Whatever the result might be, had the plaintiff based his claim only on the icy condition on the morning involved, it is clear that in this case the petition is alleging not only the icy condition but the slipperiness caused by a loamy soil being washed during rains onto the surface of the parking space, which condition is alleged to have existed for several months unknown to the plaintiff. This is a matter which calls for an evidentiary consideration.

Although the law of the responsibility of owners to invitees on their property may seem at times to place an inordinately heavy burden on the owners, and although the trial of this case may lead the jury to conclude that the plaintiff's negligence may bar him from any recovery, yet it cannot be said as a matter of law that the facts as shown by the petition do not present a question for the jury as to whether the owner failed to exercise ordinary care in keeping the premises safe as required under Code § 105-401, nor may they be taken as establishing that the conduct of the plaintiff was such as to show no right to relief when being considered on general demurrer. Martin v. Henson, 95 Ga. App. 715, 736, 737, and 739 (99 S.E.2d 251); Woolworth Co. v. Wood, 32 Ga. App. 575 (124 S.E. 110).

*842 The order sustaining the general demurrer is

Reversed. Gardner, P. J., Townsend, Carlisle, Nichols, and Frankum, JJ., concur. Felton, C. J., dissents.

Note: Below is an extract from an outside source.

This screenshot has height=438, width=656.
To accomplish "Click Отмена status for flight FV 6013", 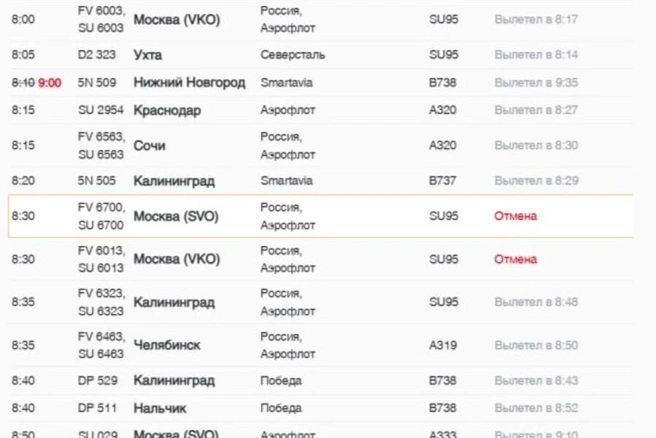I will pos(515,259).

FELTON, Chief Judge, dissenting.

Construing the petition most strongly against the plaintiff it seems to me that it alleges that the basis of the action is the violation by the defendant of a duty to exercise extraordinary care. Paragraph 10 of the petition alleges: "Said condition of ice mixed with slick loam on said paved surface of said parking space was not apparent to one at that location on casual observation but could have been seen only on pausing and on close studied inspection and concentration of attention." While this paragraph expressly covers only the two extremes of care, the last statement means that the dangerous condition could not have been discovered by the exercise of ordinary care. If it could have been discovered by ordinary care the plaintiff is barred by his negligence. On either horn of the dilemma the petition does not state a cause of action.